The solution is to boot an instance with desired configuration and execute Ansible playbook, which consists of Elasticsearch installation and configuration via Rundeck.

Implementation

Adding EC2 launch templates

We’ve created launch templates via Terraform, with required instance type(s), AMI, security groups, subnet, and desired tags for cluster formation. Below are a few tags that have been added in Ansible playbook to achieve whatever we’re doing with OpsWorks:

cl_name - cluster name
cl_layer - type of node in cluster master/client/data
cl_nodetype - storage tier hot/cold if it's data node
Name - unique instance name

Earlier we were deriving this from the OpsWorks layer. For example, if layer is cluster-1-data-cold it is of Elasticsearch data node and cold tier and belongs to cluster-1

Ansible playbooks

For Elasticsearch installation and configuration, the existing recipe functionality is replicated using Ansible playbooks. We use EC2 metadata (availability zone)/custom instance tags (name, cluster, layer (master/client/data)) information in Elasticsearch configuration to replicate in elasticsearch.yml file. 

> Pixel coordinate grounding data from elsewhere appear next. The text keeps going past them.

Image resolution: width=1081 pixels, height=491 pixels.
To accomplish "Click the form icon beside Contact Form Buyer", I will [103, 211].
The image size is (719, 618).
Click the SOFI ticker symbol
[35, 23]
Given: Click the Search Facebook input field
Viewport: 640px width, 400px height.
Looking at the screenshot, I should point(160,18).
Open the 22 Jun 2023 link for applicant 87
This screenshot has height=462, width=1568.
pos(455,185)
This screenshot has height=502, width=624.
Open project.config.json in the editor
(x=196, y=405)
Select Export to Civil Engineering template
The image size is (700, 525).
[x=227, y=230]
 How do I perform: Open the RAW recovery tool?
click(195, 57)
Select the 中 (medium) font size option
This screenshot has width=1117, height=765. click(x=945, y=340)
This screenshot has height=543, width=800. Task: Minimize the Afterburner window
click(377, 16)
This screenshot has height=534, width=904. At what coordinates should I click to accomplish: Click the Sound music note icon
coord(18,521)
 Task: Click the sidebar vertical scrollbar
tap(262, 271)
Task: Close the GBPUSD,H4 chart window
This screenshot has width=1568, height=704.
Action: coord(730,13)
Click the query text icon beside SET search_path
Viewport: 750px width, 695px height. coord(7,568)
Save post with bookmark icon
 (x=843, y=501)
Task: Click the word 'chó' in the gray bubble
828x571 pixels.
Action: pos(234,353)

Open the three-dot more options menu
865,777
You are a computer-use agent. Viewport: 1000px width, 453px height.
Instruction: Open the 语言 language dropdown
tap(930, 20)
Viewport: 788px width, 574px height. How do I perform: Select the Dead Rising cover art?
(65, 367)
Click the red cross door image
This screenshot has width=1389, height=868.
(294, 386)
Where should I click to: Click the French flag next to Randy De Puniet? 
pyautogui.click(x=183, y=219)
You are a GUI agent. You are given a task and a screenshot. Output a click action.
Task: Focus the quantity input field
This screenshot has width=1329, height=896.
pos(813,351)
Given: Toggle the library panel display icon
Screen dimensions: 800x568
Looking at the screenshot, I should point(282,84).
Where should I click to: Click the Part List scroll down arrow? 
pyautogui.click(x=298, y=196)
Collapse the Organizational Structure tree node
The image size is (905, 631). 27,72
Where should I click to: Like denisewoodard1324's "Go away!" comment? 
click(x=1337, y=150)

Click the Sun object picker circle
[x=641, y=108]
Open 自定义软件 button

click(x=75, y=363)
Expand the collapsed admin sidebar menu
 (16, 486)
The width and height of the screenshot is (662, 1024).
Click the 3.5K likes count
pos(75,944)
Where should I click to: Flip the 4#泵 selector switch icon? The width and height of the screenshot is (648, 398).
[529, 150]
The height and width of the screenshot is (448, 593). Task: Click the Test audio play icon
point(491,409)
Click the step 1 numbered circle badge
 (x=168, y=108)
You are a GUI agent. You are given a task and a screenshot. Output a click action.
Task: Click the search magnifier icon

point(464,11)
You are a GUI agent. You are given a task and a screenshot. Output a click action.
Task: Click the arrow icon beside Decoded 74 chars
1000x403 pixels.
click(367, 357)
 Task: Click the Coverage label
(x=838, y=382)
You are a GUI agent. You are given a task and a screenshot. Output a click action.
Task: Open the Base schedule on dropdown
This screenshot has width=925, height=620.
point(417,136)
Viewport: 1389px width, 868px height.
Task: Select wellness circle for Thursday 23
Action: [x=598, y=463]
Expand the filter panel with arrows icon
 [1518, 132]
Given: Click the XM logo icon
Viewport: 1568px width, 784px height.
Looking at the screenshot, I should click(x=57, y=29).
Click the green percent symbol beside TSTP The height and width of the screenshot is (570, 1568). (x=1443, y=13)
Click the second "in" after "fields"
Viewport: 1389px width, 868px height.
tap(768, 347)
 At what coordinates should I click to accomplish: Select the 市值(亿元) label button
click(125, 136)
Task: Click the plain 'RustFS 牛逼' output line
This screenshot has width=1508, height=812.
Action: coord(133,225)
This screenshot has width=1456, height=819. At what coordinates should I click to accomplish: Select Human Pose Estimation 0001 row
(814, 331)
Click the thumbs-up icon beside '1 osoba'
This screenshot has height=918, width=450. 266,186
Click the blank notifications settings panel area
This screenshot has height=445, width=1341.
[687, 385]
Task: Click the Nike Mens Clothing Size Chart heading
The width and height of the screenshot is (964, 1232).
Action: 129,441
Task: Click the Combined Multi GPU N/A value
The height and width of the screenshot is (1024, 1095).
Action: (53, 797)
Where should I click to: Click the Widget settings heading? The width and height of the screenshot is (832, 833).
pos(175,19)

Since we have the recipes already, we just need to write Ansible playbooks for the same functionality. Writing playbooks is similar to recipes, but there is a change in syntax. Here is an example to run Elasticsearch as a system service using Chef and Ansible:

Chef:

Chef::Log.info "ES service: Adding es service to chkconfig - centos"
service 'elasticsearch' do
    supports :start => true, :stop => true, :status => true, :restart => true
    action [ :enable, :restart ]
end

Ansible:

---
- name: es_service
  tags: es_service
  block:
  - name: Enable service elasticsearch, and not touch the running state
    service:
      name: elasticsearch
      enabled: yes
  - name: Restart service elasticsearch
    service:
      name: elasticsearch
      state: restarted

In OpsWorks, we are using the discovery.zen.ping.unicast.hosts list for master node discovery.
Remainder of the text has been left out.